Fourteen days after the disappearance of Malaysia Airlines Flight 370, finding it remains global search and rescue effort

Fourteen days after the disappearance of Malaysia Airlines Flight 370, finding it remains global search and rescue effort. The bulk of the attention is on the southern Indian Ocean, where a commercial satellite photographed objects that Australian authorities say could be related to the search.

Authorities have called the find the best lead yet on where the missing plane might be, and it has prompted a massive search in the area more than 1,500 miles (2,400 kilometers) southwest of Australia. So far, they have turned up nothing.

The search in the southern Indian Ocean is over for the day, and nothing was found. The CEO of Malaysia Airlines confirmed that the plane was carrying lithium-ion batteries. And authorities said they’re aware of a news report that the plane’s pilot placed a cell phone call shortly before the flight departed.

There may not be any, but in a mystery as big as this one, investigators will check out any lead to see if it’s important.

Lithium-ion batteries are the type commonly used in laptops and cell phones, and have been known to explode, although it is a rare occurrence.

A fire attributed to lithium-ion batteries caused the fatal 2010 crash of a UPS cargo plane in Dubai. Lithium-ion batteries used to power components in Boeing 787 aircraft were also implicated in a series of fires affecting that plane.

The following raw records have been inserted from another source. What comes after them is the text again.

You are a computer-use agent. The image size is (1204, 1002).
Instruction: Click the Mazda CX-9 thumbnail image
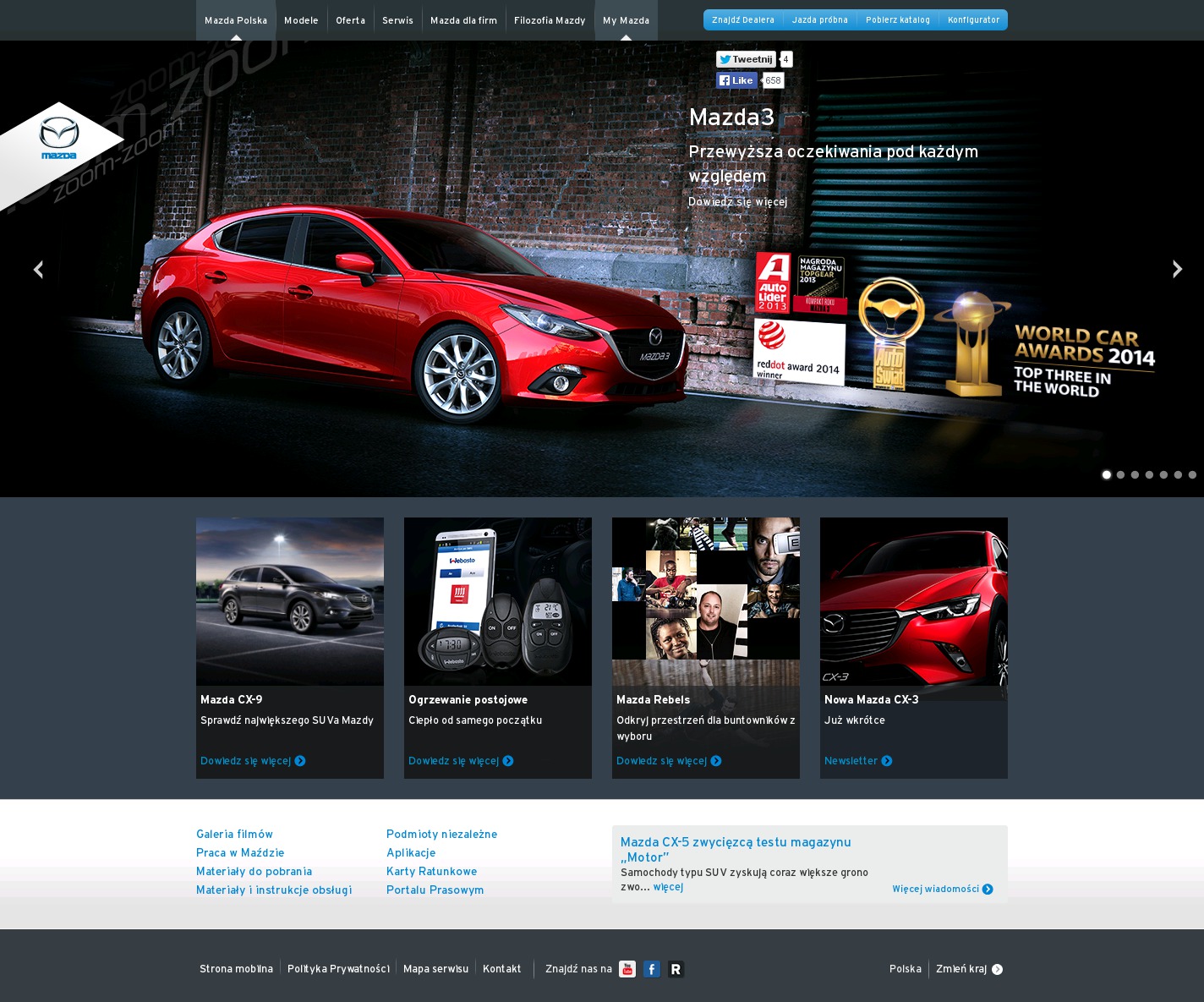click(290, 601)
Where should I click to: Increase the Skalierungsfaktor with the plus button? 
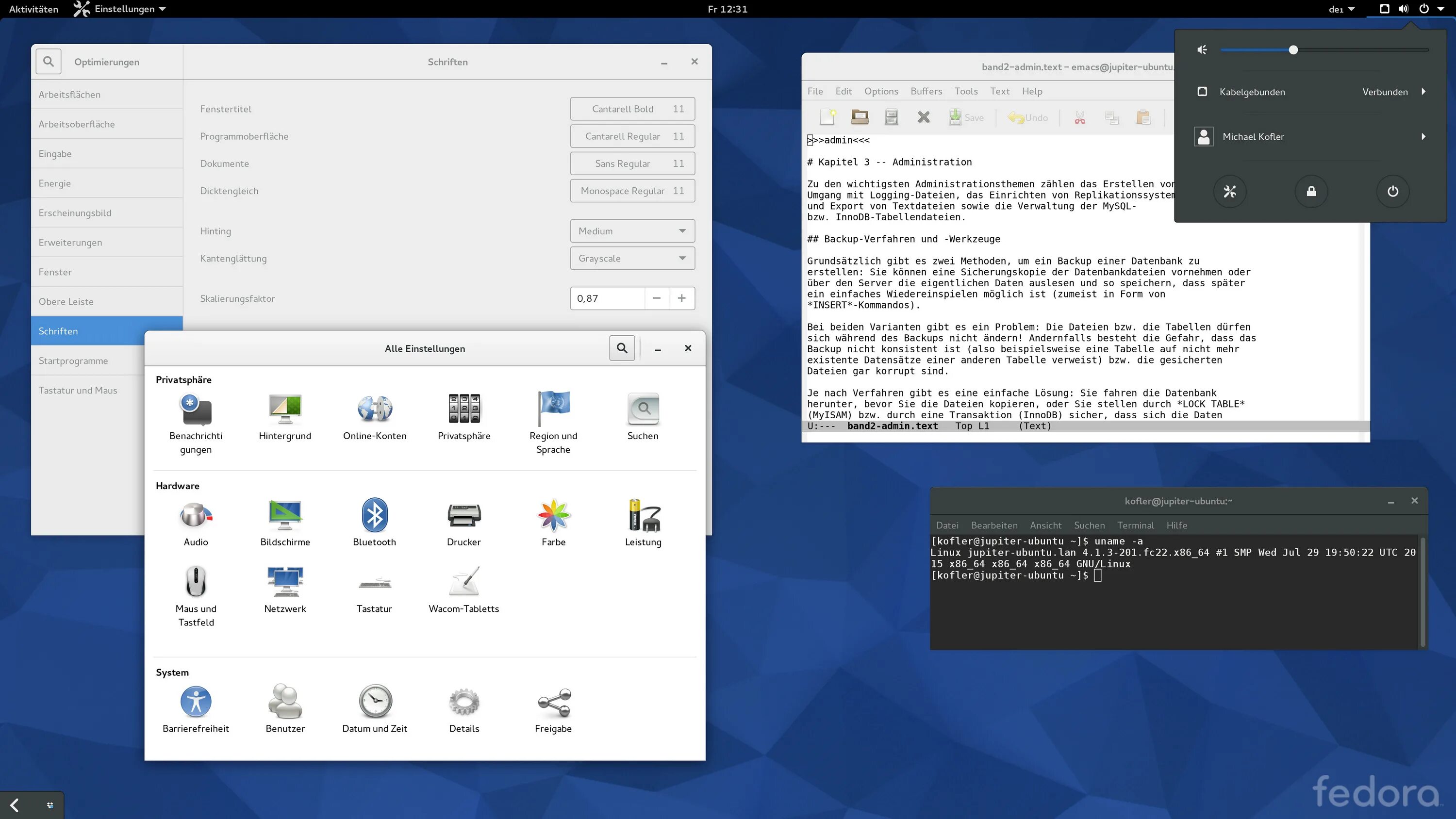682,298
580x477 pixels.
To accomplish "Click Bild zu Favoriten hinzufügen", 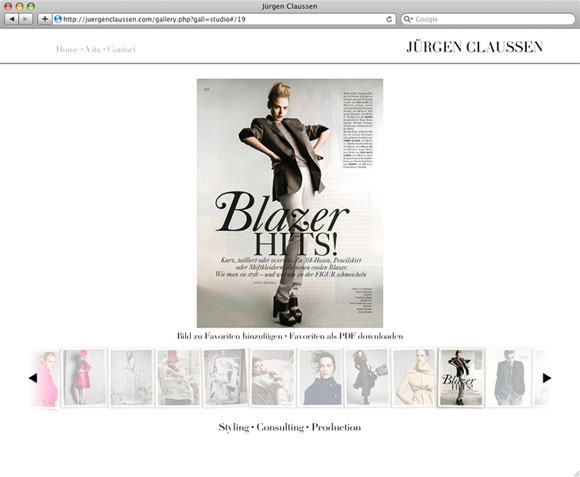I will (x=229, y=336).
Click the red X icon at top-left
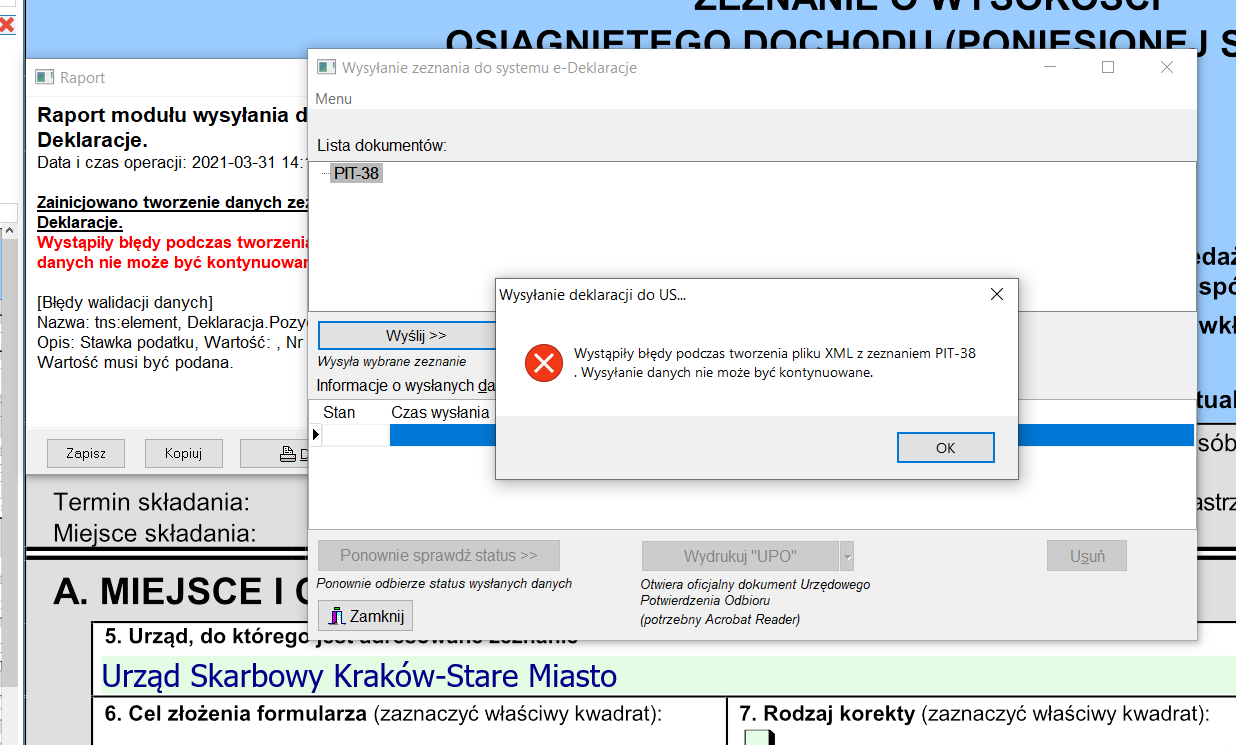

So, in theory, a cargo of the batteries could have caused a fire that led Flight 370 to crash.

But Malaysia Airlines CEO Ahmad Jauhari Yahya told reporters the batteries were routine cargo.

“They are not declared dangerous goods” he said, adding that they were “some small batteries, not big batteries.”

The area being searched is enormous and remote. Aircraft can stay over the scene just two hours before having to return to base. And given that the objects spotted on satellite could have drifted hundreds of miles since they were photographed Sunday, or maybe have even sunk by now, finding them isn’t a simple proposition.

Japan is sending surveillance planes, more merchant ships are on the way, and Australia, Britain, China and Malaysia are all sending ships to the area — a remote region far from commercial shipping and air lanes.